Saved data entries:

_ _ _ _ _

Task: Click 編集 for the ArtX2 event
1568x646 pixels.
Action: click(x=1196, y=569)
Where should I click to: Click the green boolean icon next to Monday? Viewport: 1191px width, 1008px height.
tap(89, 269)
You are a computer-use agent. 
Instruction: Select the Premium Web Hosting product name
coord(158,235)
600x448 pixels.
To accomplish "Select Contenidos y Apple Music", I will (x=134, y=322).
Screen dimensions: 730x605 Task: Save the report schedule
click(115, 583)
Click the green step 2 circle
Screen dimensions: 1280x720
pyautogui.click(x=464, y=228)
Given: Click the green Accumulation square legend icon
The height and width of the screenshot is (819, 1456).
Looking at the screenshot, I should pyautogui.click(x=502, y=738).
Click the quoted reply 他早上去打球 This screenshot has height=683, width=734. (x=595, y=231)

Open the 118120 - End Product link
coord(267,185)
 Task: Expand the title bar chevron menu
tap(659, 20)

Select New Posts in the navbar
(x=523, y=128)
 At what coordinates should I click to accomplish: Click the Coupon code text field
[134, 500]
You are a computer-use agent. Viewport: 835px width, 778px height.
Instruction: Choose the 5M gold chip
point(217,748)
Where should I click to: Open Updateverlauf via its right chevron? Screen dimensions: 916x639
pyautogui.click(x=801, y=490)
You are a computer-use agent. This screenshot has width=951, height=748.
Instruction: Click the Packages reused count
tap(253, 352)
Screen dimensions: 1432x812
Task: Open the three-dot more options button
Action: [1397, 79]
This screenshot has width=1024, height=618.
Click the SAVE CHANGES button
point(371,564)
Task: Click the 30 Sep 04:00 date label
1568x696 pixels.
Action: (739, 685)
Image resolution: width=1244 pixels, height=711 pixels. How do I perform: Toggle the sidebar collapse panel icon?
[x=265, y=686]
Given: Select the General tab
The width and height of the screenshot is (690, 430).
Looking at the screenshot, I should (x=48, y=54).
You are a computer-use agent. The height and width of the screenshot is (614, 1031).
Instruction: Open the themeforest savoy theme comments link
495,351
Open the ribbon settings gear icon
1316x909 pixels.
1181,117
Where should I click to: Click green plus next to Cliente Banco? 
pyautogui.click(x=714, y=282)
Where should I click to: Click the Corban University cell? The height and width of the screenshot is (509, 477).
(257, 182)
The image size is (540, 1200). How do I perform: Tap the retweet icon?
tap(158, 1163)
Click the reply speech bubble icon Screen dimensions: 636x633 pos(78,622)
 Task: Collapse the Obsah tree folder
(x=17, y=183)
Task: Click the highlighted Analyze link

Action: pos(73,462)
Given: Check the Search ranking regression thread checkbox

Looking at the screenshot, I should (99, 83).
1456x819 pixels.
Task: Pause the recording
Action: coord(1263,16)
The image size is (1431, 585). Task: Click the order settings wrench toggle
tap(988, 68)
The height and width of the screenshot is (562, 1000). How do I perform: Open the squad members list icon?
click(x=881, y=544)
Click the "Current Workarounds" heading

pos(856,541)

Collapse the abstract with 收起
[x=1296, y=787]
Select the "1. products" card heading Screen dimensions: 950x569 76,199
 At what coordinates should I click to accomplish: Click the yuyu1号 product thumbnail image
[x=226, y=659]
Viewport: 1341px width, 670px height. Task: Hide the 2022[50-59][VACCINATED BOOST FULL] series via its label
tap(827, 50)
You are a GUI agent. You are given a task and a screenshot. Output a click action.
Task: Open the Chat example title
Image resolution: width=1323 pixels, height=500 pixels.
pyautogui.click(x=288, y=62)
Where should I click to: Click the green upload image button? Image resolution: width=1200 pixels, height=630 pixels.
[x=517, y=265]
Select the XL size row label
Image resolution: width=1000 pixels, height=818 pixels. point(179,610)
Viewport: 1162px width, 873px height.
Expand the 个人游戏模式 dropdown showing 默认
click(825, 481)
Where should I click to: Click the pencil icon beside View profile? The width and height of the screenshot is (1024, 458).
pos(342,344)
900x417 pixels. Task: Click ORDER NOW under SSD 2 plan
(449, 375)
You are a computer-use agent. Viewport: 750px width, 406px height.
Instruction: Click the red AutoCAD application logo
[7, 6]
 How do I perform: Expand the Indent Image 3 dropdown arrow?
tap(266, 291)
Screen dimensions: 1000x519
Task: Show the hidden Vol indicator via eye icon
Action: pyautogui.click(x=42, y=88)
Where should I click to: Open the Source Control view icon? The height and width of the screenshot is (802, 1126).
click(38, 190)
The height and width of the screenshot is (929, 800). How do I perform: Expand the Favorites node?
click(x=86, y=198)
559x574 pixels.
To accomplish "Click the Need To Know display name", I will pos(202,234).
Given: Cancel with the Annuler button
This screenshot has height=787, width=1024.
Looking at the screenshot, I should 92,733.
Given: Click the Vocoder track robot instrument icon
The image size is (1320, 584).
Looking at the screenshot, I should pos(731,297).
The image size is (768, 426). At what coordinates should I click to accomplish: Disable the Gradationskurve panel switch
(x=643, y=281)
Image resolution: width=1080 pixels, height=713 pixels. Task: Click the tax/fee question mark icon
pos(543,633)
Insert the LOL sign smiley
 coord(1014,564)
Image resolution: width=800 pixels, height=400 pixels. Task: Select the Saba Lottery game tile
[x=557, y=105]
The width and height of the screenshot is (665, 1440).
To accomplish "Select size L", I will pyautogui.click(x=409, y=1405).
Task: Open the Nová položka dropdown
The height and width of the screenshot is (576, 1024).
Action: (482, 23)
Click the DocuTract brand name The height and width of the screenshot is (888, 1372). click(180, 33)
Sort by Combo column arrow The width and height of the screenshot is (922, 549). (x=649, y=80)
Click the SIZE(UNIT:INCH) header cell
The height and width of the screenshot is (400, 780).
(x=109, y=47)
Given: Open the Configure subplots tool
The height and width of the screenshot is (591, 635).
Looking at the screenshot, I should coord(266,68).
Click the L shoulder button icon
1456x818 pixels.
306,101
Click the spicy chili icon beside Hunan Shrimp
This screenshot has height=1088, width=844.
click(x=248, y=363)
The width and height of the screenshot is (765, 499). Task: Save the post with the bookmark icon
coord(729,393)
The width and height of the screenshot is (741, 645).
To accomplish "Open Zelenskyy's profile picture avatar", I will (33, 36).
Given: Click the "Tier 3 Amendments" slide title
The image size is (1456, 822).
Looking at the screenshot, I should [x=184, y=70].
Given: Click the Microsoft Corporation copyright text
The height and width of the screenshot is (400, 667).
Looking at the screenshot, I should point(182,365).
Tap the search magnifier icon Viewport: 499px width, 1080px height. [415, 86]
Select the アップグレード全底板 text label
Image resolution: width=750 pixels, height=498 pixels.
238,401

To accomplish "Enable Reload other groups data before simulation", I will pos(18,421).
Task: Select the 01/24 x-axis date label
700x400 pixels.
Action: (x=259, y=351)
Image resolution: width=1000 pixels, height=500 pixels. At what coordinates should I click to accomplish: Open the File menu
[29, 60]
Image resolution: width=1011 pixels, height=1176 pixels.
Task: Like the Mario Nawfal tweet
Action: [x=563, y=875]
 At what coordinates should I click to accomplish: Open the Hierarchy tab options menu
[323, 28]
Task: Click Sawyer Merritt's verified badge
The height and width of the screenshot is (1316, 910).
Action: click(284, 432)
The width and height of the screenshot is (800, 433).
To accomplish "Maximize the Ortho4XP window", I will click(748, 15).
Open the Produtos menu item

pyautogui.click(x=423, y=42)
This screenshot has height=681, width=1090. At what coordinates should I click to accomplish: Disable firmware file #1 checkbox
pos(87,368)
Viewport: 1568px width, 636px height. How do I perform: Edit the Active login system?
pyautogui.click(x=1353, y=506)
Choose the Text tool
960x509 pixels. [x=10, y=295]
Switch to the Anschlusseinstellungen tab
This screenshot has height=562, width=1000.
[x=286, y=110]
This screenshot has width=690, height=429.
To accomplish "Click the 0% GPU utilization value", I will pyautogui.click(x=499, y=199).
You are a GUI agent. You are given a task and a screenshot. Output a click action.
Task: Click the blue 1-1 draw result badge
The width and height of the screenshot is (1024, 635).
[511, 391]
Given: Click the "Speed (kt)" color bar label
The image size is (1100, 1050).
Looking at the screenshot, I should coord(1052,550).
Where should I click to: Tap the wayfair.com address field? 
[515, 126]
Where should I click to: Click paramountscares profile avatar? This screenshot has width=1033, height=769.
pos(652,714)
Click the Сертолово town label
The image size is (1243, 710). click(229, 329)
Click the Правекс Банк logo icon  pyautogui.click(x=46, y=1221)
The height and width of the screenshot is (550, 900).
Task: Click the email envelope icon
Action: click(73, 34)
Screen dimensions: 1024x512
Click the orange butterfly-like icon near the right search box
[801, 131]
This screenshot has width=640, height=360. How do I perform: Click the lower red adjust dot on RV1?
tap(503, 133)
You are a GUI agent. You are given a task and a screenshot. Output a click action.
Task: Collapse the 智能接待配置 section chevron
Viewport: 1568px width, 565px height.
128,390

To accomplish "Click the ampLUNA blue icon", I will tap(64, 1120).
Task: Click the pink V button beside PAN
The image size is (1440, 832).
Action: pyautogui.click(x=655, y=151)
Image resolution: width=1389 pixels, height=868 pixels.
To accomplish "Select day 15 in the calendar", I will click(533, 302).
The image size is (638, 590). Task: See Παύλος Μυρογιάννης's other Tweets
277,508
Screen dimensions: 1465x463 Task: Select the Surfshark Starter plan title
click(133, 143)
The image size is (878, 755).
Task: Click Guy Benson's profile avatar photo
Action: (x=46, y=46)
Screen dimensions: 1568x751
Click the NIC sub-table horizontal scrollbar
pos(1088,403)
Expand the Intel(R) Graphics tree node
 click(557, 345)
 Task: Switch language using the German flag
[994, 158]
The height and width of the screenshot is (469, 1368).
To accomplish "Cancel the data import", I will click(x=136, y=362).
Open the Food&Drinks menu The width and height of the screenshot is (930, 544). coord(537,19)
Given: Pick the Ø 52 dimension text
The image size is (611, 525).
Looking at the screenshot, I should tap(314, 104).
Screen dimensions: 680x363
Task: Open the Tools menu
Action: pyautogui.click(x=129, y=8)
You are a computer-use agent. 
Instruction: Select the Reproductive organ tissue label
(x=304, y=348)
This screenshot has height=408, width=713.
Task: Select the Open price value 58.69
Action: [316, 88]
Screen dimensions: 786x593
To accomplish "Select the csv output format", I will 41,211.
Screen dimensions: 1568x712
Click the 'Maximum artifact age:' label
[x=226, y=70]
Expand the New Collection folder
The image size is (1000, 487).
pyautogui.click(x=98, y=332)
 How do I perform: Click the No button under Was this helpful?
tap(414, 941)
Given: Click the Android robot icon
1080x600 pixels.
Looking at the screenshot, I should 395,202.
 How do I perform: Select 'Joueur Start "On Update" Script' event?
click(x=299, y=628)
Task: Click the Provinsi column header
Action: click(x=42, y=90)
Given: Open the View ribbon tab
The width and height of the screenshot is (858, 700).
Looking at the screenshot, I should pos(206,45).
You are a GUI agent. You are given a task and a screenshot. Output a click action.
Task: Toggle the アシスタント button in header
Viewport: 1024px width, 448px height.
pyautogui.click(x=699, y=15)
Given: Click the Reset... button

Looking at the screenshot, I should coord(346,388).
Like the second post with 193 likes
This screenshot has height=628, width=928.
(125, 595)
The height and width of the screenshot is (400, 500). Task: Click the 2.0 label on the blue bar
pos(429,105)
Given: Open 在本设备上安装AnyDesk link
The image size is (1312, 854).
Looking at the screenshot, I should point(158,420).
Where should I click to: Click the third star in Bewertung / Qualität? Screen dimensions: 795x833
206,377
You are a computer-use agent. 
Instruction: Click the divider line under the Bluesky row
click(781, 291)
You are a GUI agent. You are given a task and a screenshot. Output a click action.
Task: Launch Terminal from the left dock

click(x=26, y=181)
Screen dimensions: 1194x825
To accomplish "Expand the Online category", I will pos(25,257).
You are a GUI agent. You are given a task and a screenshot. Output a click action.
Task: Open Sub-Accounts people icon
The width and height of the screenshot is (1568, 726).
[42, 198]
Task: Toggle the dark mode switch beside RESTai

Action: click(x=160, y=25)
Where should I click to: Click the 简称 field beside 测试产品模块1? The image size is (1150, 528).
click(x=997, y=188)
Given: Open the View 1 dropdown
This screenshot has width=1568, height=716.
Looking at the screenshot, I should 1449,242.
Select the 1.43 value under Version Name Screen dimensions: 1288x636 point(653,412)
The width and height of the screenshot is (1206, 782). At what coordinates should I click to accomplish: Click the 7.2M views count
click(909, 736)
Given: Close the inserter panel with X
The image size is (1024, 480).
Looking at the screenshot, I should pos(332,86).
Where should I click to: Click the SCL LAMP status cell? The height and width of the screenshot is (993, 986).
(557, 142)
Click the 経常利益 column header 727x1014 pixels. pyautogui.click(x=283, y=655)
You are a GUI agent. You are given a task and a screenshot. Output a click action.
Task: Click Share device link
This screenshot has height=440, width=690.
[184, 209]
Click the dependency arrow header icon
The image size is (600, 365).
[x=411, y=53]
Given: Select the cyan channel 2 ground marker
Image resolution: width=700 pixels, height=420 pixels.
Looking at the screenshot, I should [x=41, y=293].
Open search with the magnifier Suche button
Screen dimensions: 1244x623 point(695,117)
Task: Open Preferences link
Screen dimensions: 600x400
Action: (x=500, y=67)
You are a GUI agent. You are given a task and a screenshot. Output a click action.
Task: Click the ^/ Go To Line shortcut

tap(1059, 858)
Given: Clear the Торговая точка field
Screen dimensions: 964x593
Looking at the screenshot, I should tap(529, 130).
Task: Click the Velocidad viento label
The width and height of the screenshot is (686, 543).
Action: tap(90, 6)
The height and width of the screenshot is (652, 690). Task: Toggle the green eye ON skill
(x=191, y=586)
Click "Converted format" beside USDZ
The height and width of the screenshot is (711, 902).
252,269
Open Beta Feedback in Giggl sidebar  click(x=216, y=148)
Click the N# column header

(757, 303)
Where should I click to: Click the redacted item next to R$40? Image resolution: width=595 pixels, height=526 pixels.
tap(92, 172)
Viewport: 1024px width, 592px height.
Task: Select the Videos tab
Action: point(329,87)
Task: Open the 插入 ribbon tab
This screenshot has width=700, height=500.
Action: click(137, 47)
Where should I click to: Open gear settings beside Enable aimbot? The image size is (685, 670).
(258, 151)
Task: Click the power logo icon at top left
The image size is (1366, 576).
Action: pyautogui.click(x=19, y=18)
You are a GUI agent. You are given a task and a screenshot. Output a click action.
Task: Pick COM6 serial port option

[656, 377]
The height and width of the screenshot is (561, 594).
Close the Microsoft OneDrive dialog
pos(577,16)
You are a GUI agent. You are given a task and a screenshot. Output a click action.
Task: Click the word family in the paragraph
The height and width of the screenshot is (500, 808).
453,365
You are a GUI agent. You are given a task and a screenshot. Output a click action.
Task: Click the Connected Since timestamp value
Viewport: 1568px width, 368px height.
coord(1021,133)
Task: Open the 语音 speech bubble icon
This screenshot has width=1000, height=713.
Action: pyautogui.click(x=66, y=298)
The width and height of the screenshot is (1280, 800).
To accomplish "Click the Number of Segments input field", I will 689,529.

_ _ _ _ _

--- Exercise aim ---
Above are some records. Count the lines among them with the word "robot", and answer with the number only.

--- Answer area ---
2